Ten przepis, przekazywany jest u nas w domu z pokolenia na pokolenie. Jest bardzo prosty a efekt jest niezwykle smaczny. Pamiętam z dzieciństwa, kiedy babcia zaraz po wydojeniu krowy nalewała nam do kubków jeszcze ciepłe mleko a następnie kruszyła do niego właśnie chałkę, wyjętą prosto z pieca.
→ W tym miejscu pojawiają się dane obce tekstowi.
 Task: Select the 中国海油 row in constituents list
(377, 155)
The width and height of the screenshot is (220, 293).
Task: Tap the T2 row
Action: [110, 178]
Do tego łyżka miodu z pasieki dziadka i nic więcej do szczęścia nie było potrzebne… Spróbujcie 😉
Składniki:
- 1 kg mąki płaskurki lub samopszy ewentualnie ekologicznej mąki pszennej
- 1 łyżka soli
- 1 łyżka cukru
- 1 łyżka drożdży instant
- 1/3 szklanki oliwy z oliwek
- 2 i 1/2 szklanki gorącej wody ( ale nie wrzątku! )
Wykonanie:
- łączymy ze sobą w misce wszystkie suche składniki i dokładnie mieszamy
- dodajemy oliwę i wodę i wyrabiamy gładkie ciasto
- formujemy z ciasta kulę, przekładamy do miski, przykrywamy ściereczką i odstawiamy w ciepłe miejsce na 1/2 godziny
- po tym czasie ponownie wyrabiamy ciasto i ponownie odstawiamy je do wyrośnięcia na kolejne 1/2 godziny
- następnie wyrabiamy ciasto, dzielimy je na 4 równe części i formujemy z ich długie rulony.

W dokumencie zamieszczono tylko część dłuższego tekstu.